━━ EXTRACT PROVIDED ━━

Calls to Net::HTTP can be intercepted by Artifice and sent to your rack application instead of the network. If you are developing an OAuth provider, Artifice makes testing the api a lot easier. Since the OAuth ruby gem uses Net::HTTP, we can wrap Artifice blocks around our client calls in tests and Artifice will intercept the calls and route them to our Rails app.
Before jumping headfirst into the screencast, it might be worth reviewing some fundamentals.
An OAuth mantra that seems to have emerged is “Get a token. Use a token.” The cucumber tests we’ll be seeing in this screencast are concerned with using the access token. If you are familiar with OAuth, you know that possession of an access token allows a machine to impersonate a person on another site but with limited capabilities authorized by the person. OAuth calls a capability a scope. Without the use of OAuth scopes, OAuth’s vision of being the “valet key for the web” cannot be realized.
Unfortunately, the term scope seems unnecessarily general. If a provider is just using so-called scopes to restrict a token for a particular type of service (e.g. YouTube vs. Google Photos), then the term scope makes sense in that passive context. But, if we’re talking about different actions a token can perform, capability seems to be a better term. In the screencast, I’ll use the word capability for the purpose of thinking about the problems we’re trying to address.

━━━
━━ DATASET EXTRACT ━━

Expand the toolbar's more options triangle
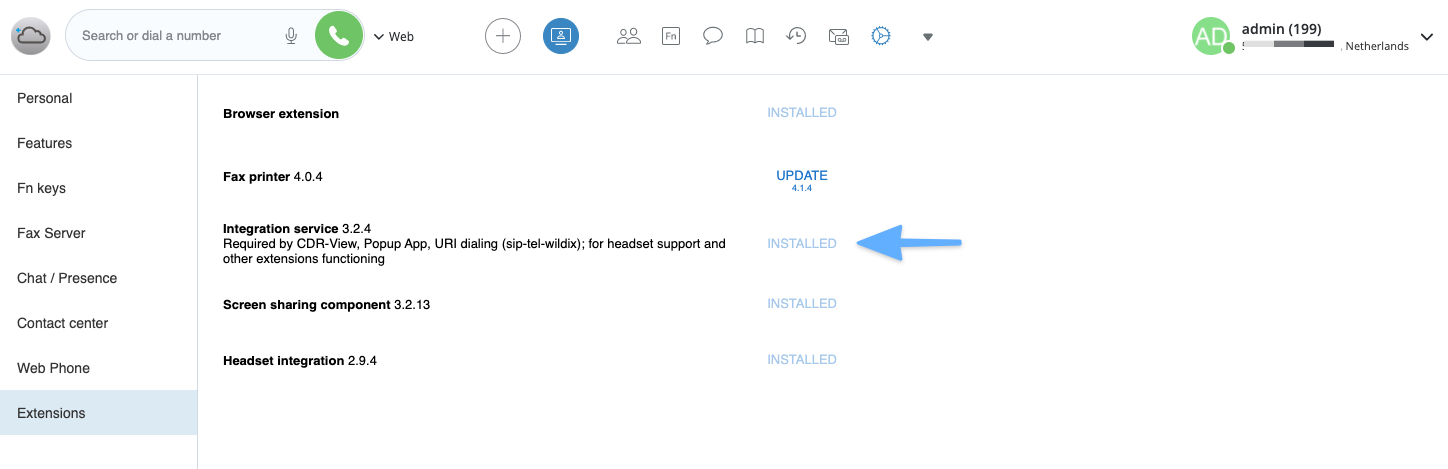 [928, 37]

━━━

* YOUR INSTRUCTIONS
Pick up the passage on testing an OAuth provider with Artifice after its final sentence and carry it on. The material after the passage comes from a separate source.

* RESULT
As the risk of unauthorized use of an action increases, many customers will require more control over these capabilities, especially if the trustworthiness of the third party receiving an access token is questionable. We have already seen this with Twitter’s response to customers wanting finer control over delegated access to private messages.
It is instructive to consider how Twitter patiently allowed the scopes demanded by their customers to emerge. We can imagine a hypothesis was constructed: “There are no customers who care about finer grained control of access to their account.” Then, a number of data points were collected that refuted that hypothesis. This data allowed a business case to be made for adding a little complexity to the user interface to support new Twitter OAuth capabilities.
This is a desirable process to follow as long as the data points don’t sting. Testing the hypothesis “No bees will sting me if I reach my hand over here” is not recommended. We shouldn’t be surprised if we receive similar results by testing the hypothesis “No banking customers care about finer grained control of access to their account.”
This doesn’t mean we should start defining capabilities willy-nilly. It just means we probably shouldn’t unleash a financial service provider without considering how customers might be blindsided by unnecessary third-party access. Does a third-party doing a withdrawal need access to a customer’s payment history? Of course not. So, already we know there should be at least two scopes, one for making withdrawals and one for viewing transaction history (which might be used by an account aggregator like Yodlee).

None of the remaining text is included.